真面目なのか、天然なのか、それとも両方なのか。なんにせよ、話しているだけでこちらまでおっとりしてしまいそうな相手だった。
彼はなにかを思い出したように「あっ」と声を出す。
「名乗るのが遅れてごめんね。僕はナミア。好きに呼んでくれていいよ。君は?」
問われ、ニアンナは一瞬考えた。本名を告げて、果たして大丈夫なのだろうかと。
だが、見たところナミアはニアンナの顔を見ても姫とは感付いていない様子である。ならば、問題はないだろうか。
「ニアンナ……ニアンナです」
結果、ニアンナは素直に本名を伝えることを決めた。
「ニアンナちゃんか。可愛い名前だね」
「ナミアさんこそ、可愛い名前だと思いますけど」
嘘ではなく、わりかし率直な意見だった。
返すと、彼は顔をわずかに赤らめる。
「う……。ち、ちょっと気にしてるから、あんまりそういうこと……言わないで……」
どうやら、真面目さ以上に天然さが上回っている男性のようだった。反応がいちいち可愛い。
そうして、ふたりはさっそく店内へと移動する。
まだバーの開店前である店は、ふたり以外に誰もおらず、静かだった。姫である事実を知られるわけにはいかないニアンナにとって、これは有難い。
「なにか食べたいものはある? カフェのメニューにあるものなら、すぐに作れるけど」
言って、ナミアはメニューを手渡してきた。
受け取ってひらいてみると、中には写真付きで様々なメニューが紹介されている。
食事は基本的に城でとることが圧倒的に多いニアンナにとって、街の店のメニューというのはそれだけで新鮮なものだった。まるで絵本でも見るような気分になってしまう。

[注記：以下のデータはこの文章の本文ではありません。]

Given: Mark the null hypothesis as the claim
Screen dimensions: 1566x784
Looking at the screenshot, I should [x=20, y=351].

そこで、ある一品がとくにニアンナの目を引いた。トマトの赤さが鮮やかなパスタである。
「……あの、このパスタは……」
そのメニューを指さして、ニアンナはナミアを窺う。と、彼は笑顔で首肯した。
「うん、大丈夫。作れるよ。それにする?」
「は、はい」
「じゃあ今から作るから、ちょっと待っててね」
告げると、彼は調理場で支度を始める。
相手を眺めてから、ニアンナは視線を店内にも巡らせた。
この街の店に入るのは、正真正銘、これが初めてである。
店には写真や植物が飾られており、おしゃれでありながらも落ち着いた空間を演出していた。

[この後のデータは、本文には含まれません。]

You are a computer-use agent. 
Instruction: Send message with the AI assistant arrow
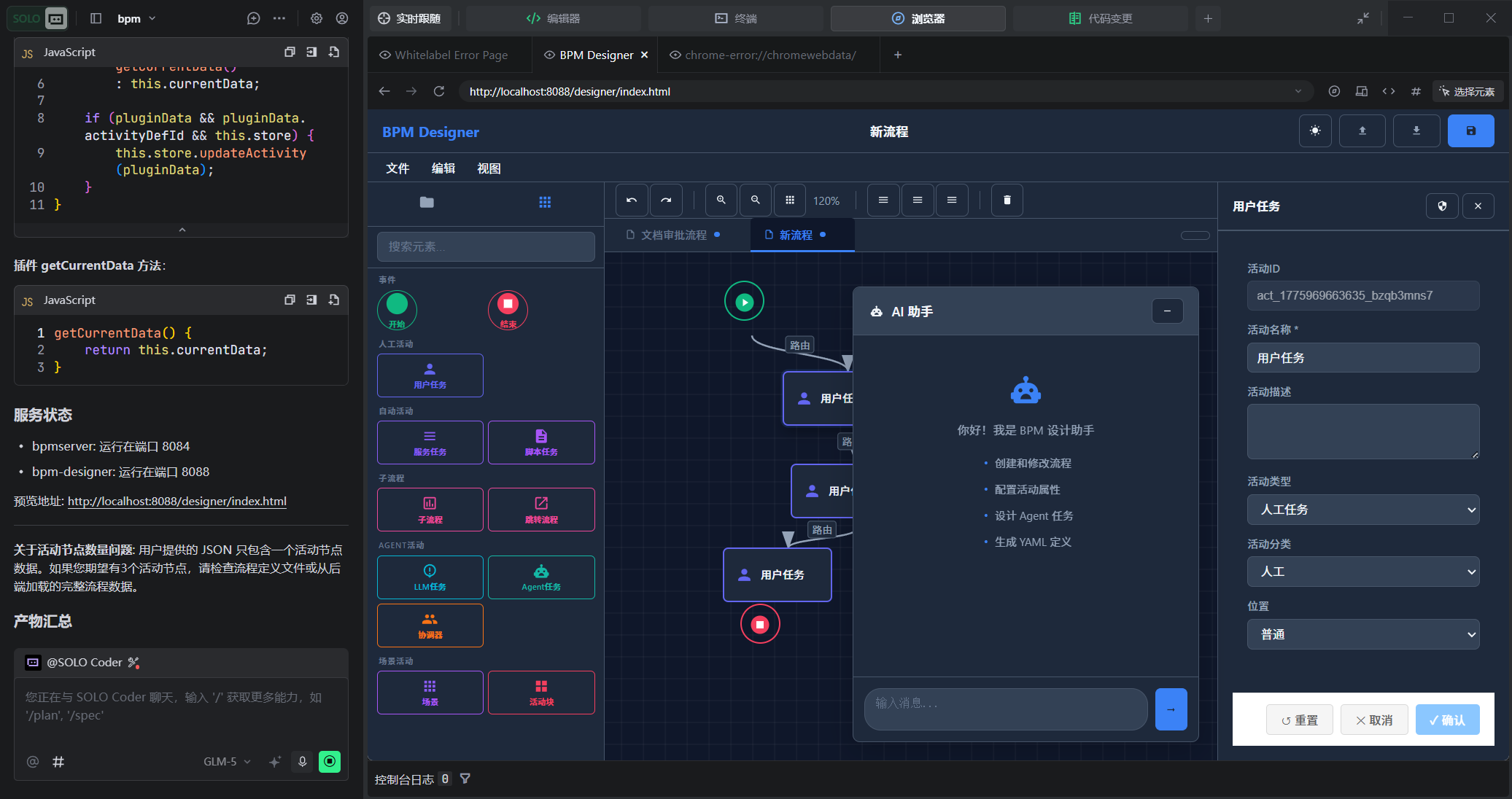1171,709
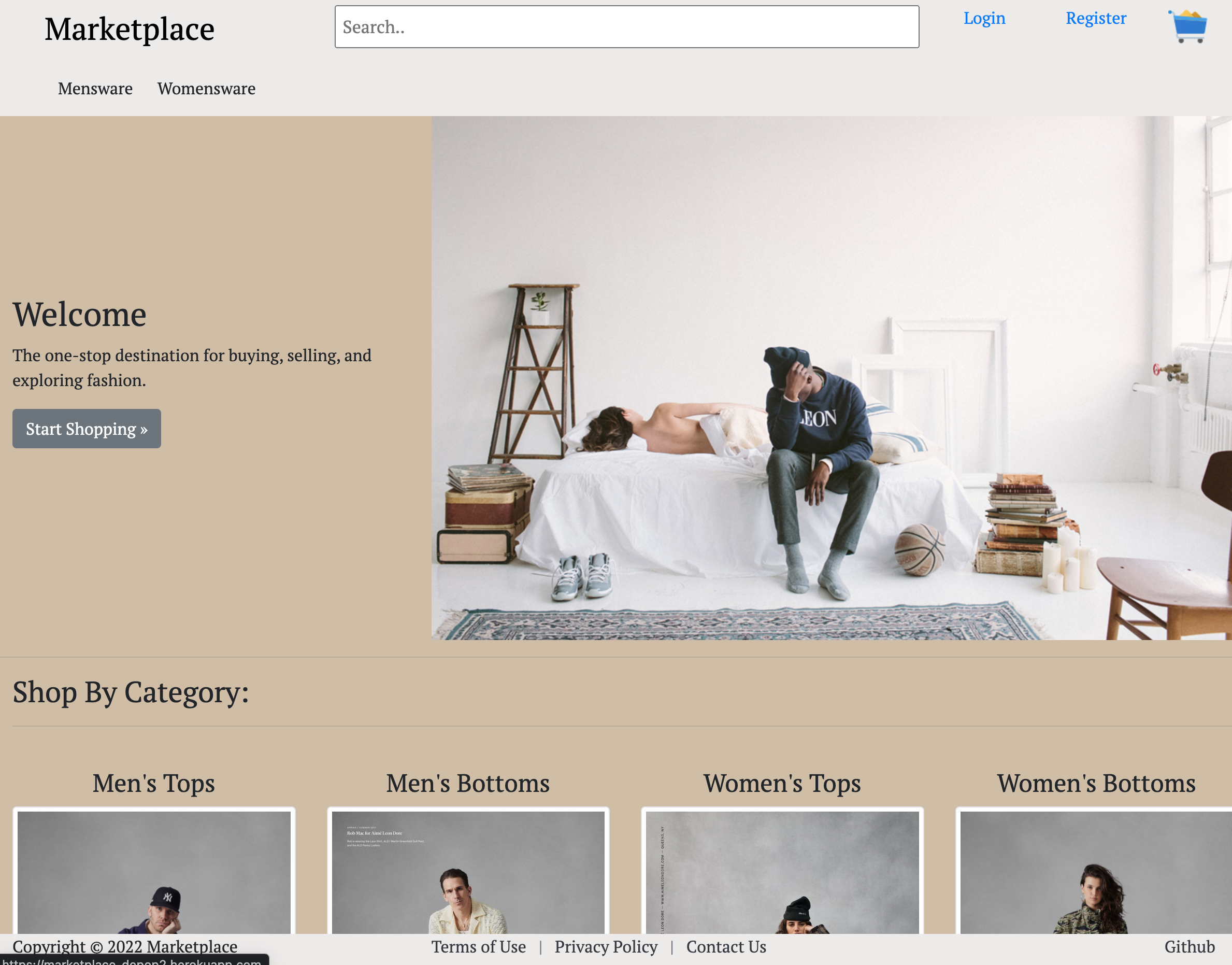Click the Men's Tops heading
The height and width of the screenshot is (965, 1232).
click(x=154, y=783)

思い返してみると、自分の国にいたときも、街の店に入る機会はめったになかった。そして、それは姫という立場上、仕方のないことでもある。
外出するときにはお供の者は必須であったし、なにか欲しいものがあっても、それはすぐに城へと届けられた。どこかへ出かける機会そのものが、少なかったと言える。